Rumbo a la gran jornada democrática del próximo 8 de marzo, las cinco mil 336 comunas y circuitos comunales iniciaron una fase de movilización y organización sin precedentes, y marca la primera Consulta Popular Nacional de este 2026 que consolida el compromiso del pueblo organizado con el ejercicio pleno de la soberanía en cada territorio.
La fecha coincide con el Día Internacional de la Mujer, un mecanismo innovador que garantiza que el Poder Popular sea el protagonista en la gestión de sus recursos. Esta cita no solo es una oportunidad para el sufragio, sino para la reafirmación del autogobierno y la seguridad de que las soluciones respondan a las verdaderas necesidades del ámbito territorial.
Pasos para participar en la consulta popular
Para que cada comunera y comunero participe activamente en este proceso, es fundamental que cumpla con el ciclo de participación comunitaria. Este inicia formalmente en las Asambleas de Base, donde los vecinos identifican los nudos críticos de su entorno.

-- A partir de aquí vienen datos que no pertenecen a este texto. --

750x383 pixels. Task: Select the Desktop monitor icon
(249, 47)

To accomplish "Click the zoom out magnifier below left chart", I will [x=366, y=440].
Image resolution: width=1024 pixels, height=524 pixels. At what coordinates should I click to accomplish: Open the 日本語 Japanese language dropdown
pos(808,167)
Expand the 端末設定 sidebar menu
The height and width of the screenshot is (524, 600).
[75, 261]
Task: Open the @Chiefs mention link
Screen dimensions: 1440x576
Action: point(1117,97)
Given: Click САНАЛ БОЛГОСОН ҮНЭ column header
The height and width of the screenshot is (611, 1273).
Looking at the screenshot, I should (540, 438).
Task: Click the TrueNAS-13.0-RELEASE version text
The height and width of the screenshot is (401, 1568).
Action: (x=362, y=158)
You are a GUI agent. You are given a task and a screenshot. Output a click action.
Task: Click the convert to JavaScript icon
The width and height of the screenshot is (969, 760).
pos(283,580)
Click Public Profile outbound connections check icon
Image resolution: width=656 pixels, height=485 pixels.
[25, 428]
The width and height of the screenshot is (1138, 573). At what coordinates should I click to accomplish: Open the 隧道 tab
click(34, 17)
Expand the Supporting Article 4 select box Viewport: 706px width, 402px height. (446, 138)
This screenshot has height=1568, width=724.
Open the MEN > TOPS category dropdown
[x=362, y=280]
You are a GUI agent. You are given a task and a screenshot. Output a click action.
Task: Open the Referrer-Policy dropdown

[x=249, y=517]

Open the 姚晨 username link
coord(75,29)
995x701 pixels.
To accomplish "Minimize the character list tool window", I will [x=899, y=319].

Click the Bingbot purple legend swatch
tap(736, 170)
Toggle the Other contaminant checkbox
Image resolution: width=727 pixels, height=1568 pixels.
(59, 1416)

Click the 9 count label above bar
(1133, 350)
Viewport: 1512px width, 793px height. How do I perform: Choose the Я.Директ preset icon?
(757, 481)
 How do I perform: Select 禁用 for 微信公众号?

Luego, proceden a la postulación de proyectos en áreas clave como servicios públicos, salud y vialidad, fundamentales para el Buen Vivir.
Tras la postulación de los proyectos, se realiza la campaña comunitaria, espacio donde las voceras y los voceros explican la importancia de cada propuesta a sus vecinos para fomentar el involucramiento de todas y todos. El momento culminante será el día de la votación el 8 de marzo, jornada en la que cada integrante de la comunidad podrá acudir a los centros electorales habilitados en su respectiva comuna para decidir el destino de los recursos.

Guía para votar en los proyectos comunitarios
Primero, es esencial que cada votante ubique su centro de votación y presente su cédula de identidad, ya sea vencida o vigente, como requisito para validar su voluntad. Al llegar, deberá identificar los proyectos postulados en su zona, que incluyen mejoras en servicios básicos o infraestructura social, y dirigirse a la mesa de registro para verificar su pertenencia a ese ámbito territorial específico.
El ejercicio de votación es sencillo y soberano: el elector debe marcar con una “X” la opción de su preferencia y elegir únicamente el proyecto que considere prioritario para su sector. Una vez que seleccione la propuesta, ya sea en la boleta física o tras seguir las instrucciones del sistema digital, procede a depositar el comprobante en la urna, firmar el cuaderno y estampar la huella para sellar este compromiso con la democracia participativa.
¿Por qué votar por los proyectos Comunales?
Votar por los proyectos de la comuna es una acción que trasciende lo electoral para convertirse en una poderosa herramienta de gestión directa. Cuando el pueblo organizado ejerce este derecho, participa activamente en la autogestión de sus recursos y decide sobre los fondos destinados a mejorar su entorno, lo que garantiza la pertinencia de las iniciativas, elegidas por quienes viven el día a día en la comunidad.
La contraloría social se convierte entonces en un pilar fundamental, pues el propio pueblo supervisa que las obras se ejecuten correctamente y los recursos se utilicen de manera adecuada. Este proceso fortalece el tejido social y la democracia participativa, a la vez que reafirma el compromiso con un modelo de gobierno comunal donde el pueblo tiene la voz y decide el rumbo de las inversiones para su bienestar colectivo.